It is very common for a support recipient to request retroactive child support. Since this issue is common and is raised frequently, it is helpful to review the leading case and factors that govern the issue.
In D.(S.P.) v. J.(L.S.), the Provincial Court of British Columbia dealt with the issue of awarding retroactive child support. The Court referred to the Supreme Court of Canada’s decision in S.(D.B.) v. G.(S.R.) when it rendered its decision to award child support retroactively. Given that the Supreme Court of Canada’s decision is fast approaching its 10th anniversary, this is an opportune moment to highlight several important aspects of retroactive child support awards:
- Retroactive awards should be decided on a case-by-case basis.
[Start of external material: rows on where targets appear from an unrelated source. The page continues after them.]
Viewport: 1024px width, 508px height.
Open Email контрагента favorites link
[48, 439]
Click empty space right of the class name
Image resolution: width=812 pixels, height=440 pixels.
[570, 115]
- Child support is the right of the child and cannot be waived by the recipient parent.
- Each parent’s behavior should be considered in balancing the competing factors for and against retroactive orders.
- Delay in making an application for retroactive child support is consideration, but delay does not automatically rule out a retroactive order.
- The present circumstances of the child must be considered in the exercise of the discretion to award retroactive child support.
- If the court orders retroactive child support, the award should be retroactive to the date of effective notice by the recipient parent that child support should be paid or increased, but no more than three years in the past.
- The “effective date” is the date when it was indicated to the payor parent that child support needs to be re-calculated. It does not require a recipient to take legal action.
- Blameworthy conduct will move the presumptive date of retroactivity to the time when circumstances changed materially.
- In fixing the amount of retroactive child support, the Federal Child Support Guidelines should generally be followed.